CONFESSIONI DI UN PESCE FUOR D’ACQUA
Mi sono sempre sentita fuori luogo: a scuola, con le amiche, al lavoro e in palestra; nel vestirmi e nei posti che frequento; in mezzo ad una folla, nel mio antro solitario. Quando ero adolescente, ancora oggi alle soglie dei quaranta. Non si direbbe, vero?
Per un attimo ho pensato che fra le tue braccia avrei potuto trovare casa, non è stato così: tu sei il mio switch, l’ho capito solo oggi, ma questa è un’altra storia...
Nell’ultimo anno mi sono fermata? Nascosta? Addormentata? Cosa?
Sono rimasta in silenzio perché non avevo nulla da dire, ed il mio silenzio ha parlato per me. Il nulla, il buio, la notte della’anima.
Senza sogni e con nessuna aspettativa che non fosse il trascorrere di un altro giorno.
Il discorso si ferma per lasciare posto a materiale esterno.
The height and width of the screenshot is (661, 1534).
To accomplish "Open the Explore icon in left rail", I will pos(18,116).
Una vita nebbiosa, con lo sguardo incapace di trovare l’orizzonte.
Le parole ed i mondi che avevo costruito sono crollati e, muovendomi fra le macerie, non mi sono lasciata sfiorare da alcuna esistenza: la sensazione era che non ce ne fossero altre, forse neanche la mia.
Un intrico di piccoli doveri quotidiani e cibo per sopravvivere, niente sorrisi e poca musica. E una sovrumana stanchezza.
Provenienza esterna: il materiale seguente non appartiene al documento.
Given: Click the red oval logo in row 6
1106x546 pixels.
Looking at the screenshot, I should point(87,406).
Ho deciso tante volte di scuotermi eppure non l’ho veramente voluto, perché sono rimasta ferma.
A quale gente, a quale amore, a quale albero appartengo?
Non c’ è posto per me oppure non so vivere?
E poi che senso ha pensare e ripensare? Il tempo scorre: è un conto alla rovescia che non si può fermare, non si può inseguire. Forse io non ci sto dentro.
Ho aspettato tanto, così tanto, ma quando ho smesso il sipario è calato.
Nessuno ha applaudito e tutto ciò che ero stata fino ad allora si è dissolto: ero un pugno di sabbia che sfugge alla presa di una mano troppo piccola.
Nessun gancio a cui domandare appoggio e solo dita rinsecchite e scheletriche, distorte dal male ed incapaci di indicarmi la Via.
Raggiungerò mai il mare?
Ti ho rivisto ed è tornato il sonoro: almeno ora il cuore ha ripreso a parlare. Non ci sono i colori ancora. Solitudine totale e paura di abbozzare qualunque sogno, ma forse una visione più eroica e meno inutile dell’annaspare in cerca d’acqua ed ossigeno. E la conferma che, anche se sono lontana da te mille mondi, soffocare l’emozione che fai vivere in me spegne il cuore.